Expect: researcher runs; 📊 health report with Tests / Errors / Security; every ❌ has a file:line; .se/diagnose.json written; footer routes via triage (1–3 small → "ask for the fix"; 4+ → /se-roadmap add). /se-diagnose security → only the security section.

8. /se-status + SessionStart injection

/se-status        → mode, progress bar (10-char ASCII), active phase, last commit, sub-second, no agent calls

Restart the session in the same project and ask where am i? — Claude should answer from injected context without calling /se-status. Then ask what is 2+2? — Claude must NOT volunteer plugin state. The injected block now describes the single triage entry, not the old command table.

9. /se-roadmap CRUD

/se-roadmap                              → shows roadmap, footer says "say 'continue' to advance"
/se-roadmap add "add E2E tests"          → proposes phase block, waits for confirm, bumps total_phases
/se-roadmap remove 3                     → refuses if done; else archives phase dir, renumbers

10. Superpowers side-by-side

With both plugins loaded: triage still runs; /superpowers:brainstorming still runs; neither SessionStart hook clobbers the other. For fuzzy design exploration the plugin should defer to superpowers:brainstorming; for requirements it uses its own clarify.

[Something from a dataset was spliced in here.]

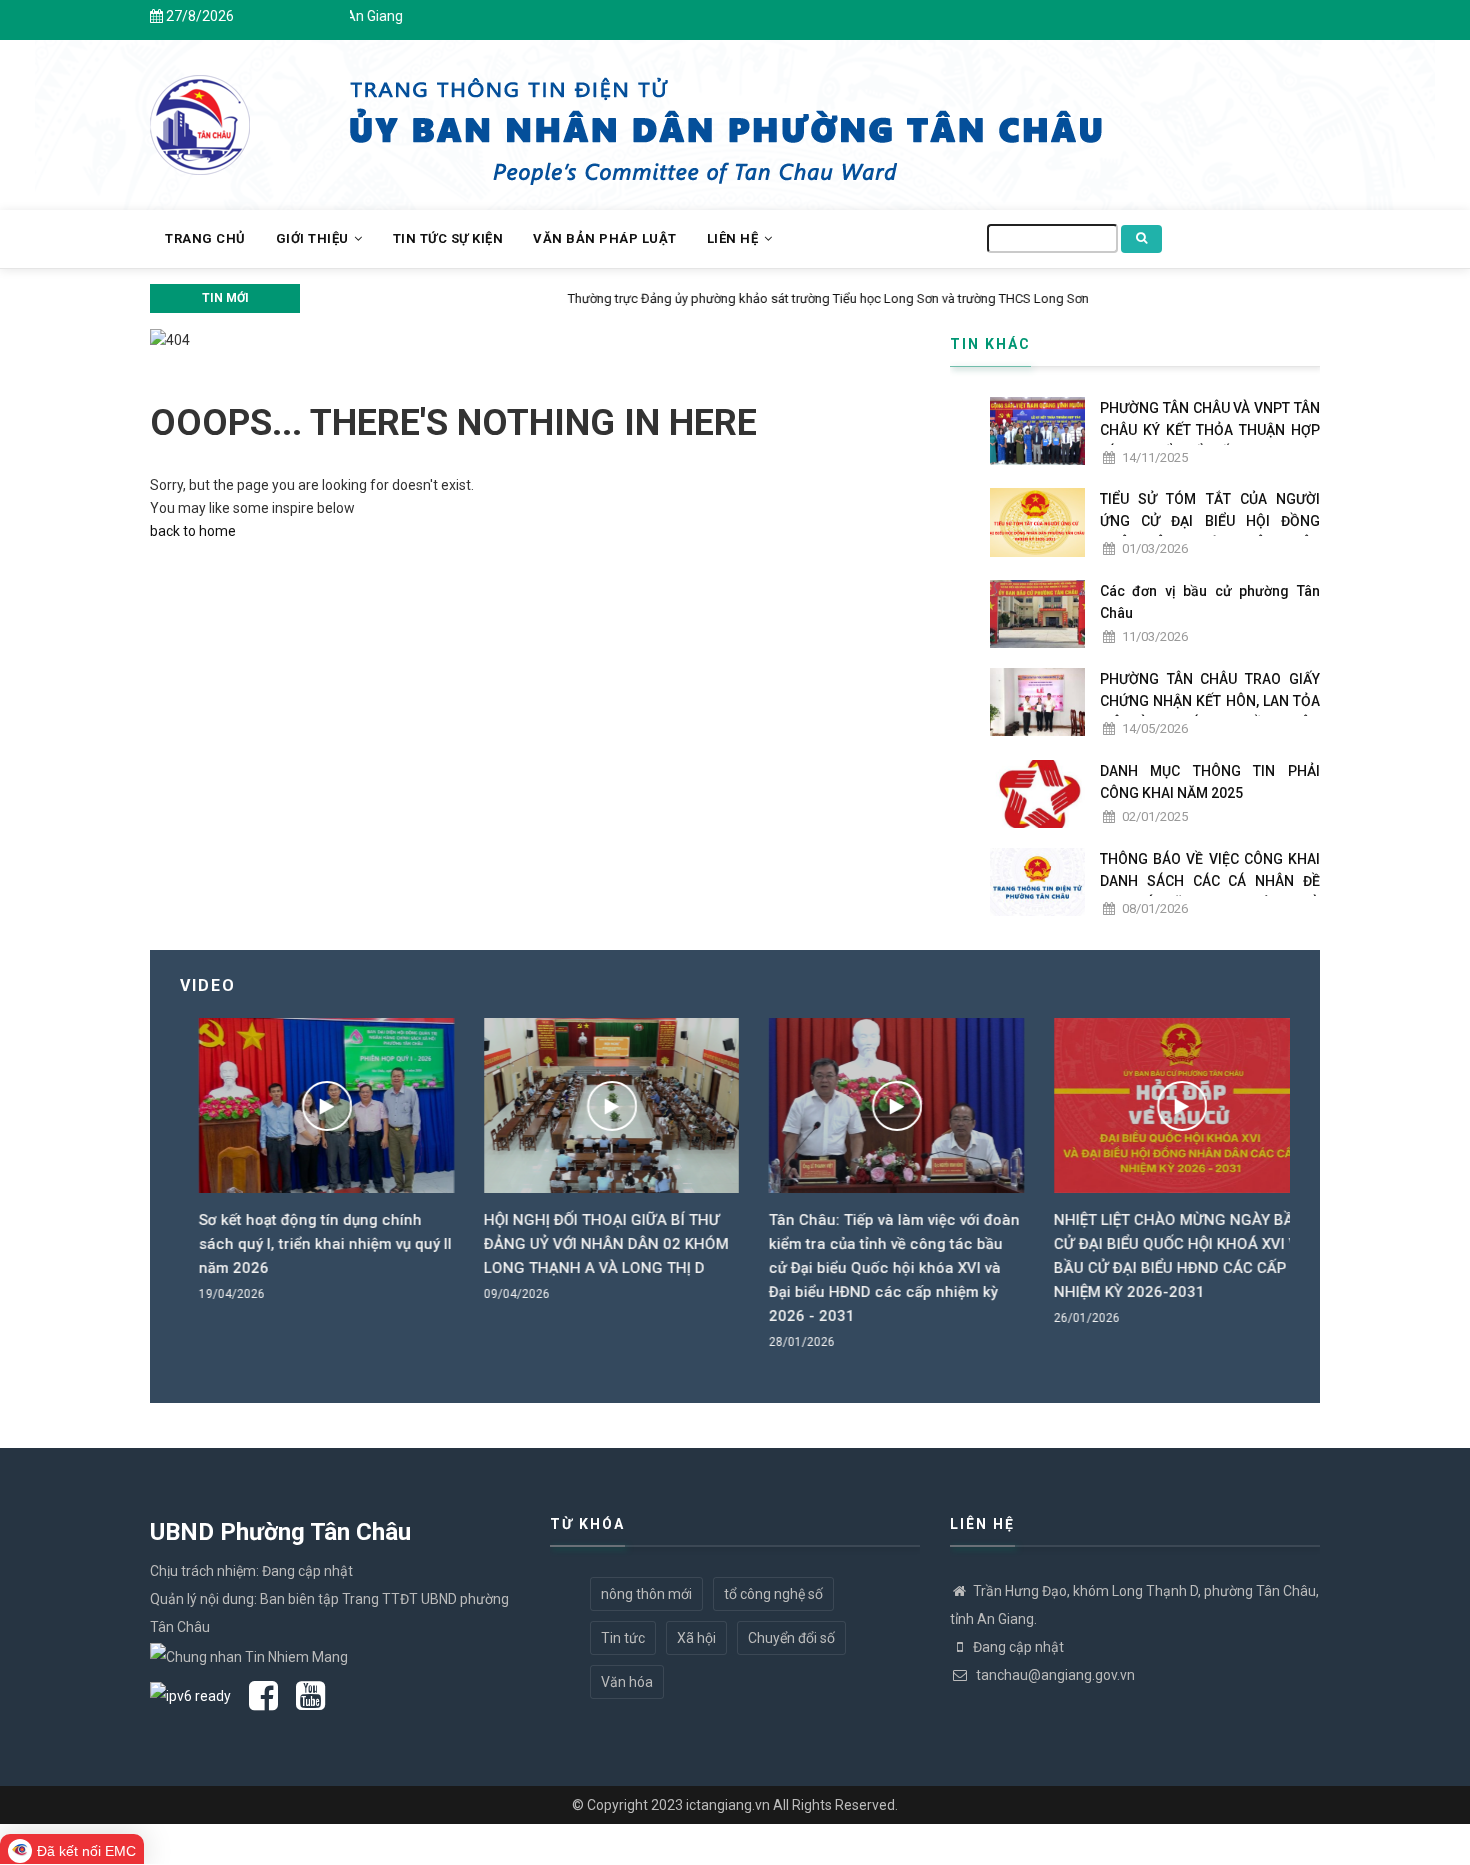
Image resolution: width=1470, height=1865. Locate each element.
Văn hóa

11. jq missing — graceful degradation

mv "$(which jq)" /tmp/jq-backup

/se-status still works; the SessionStart hook no-ops the integrations write instead of crashing (guarded by command -v jq); auto-qa/state-tracker no-op. Restore: mv /tmp/jq-backup "$(which jq)".

Cleanup

rm -rf /tmp/se-a /tmp/se-b

Known gaps (deliberate)

  • No unit tests for bash scripts beyond evals/ — small enough to eyeball; the checklist catches integration risks.
  • MEMORY.md curation deferred to the platform.
  • Marketplace distribution out of scope for now.
  • Interactive multi-turn flows (clarify's AskUserQuestion) can't be driven headless — routing classification can (see §0), the dialogue can't.

When something fails

  1. claude --debug-file /tmp/sea.log --plugin-dir "$PLUGIN"
  2. Reproduce, then tail -100 /tmp/sea.log — look for hook, skill, agent events.
  3. Hook failures — pipe fake JSON manually:
    echo '{}' | CLAUDE_PLUGIN_ROOT="$PLUGIN" bash "$PLUGIN/hooks/auto-qa"; echo "exit=$?"
  4. Agent failures — launch directly: Use the planner agent to ... with a minimal prompt.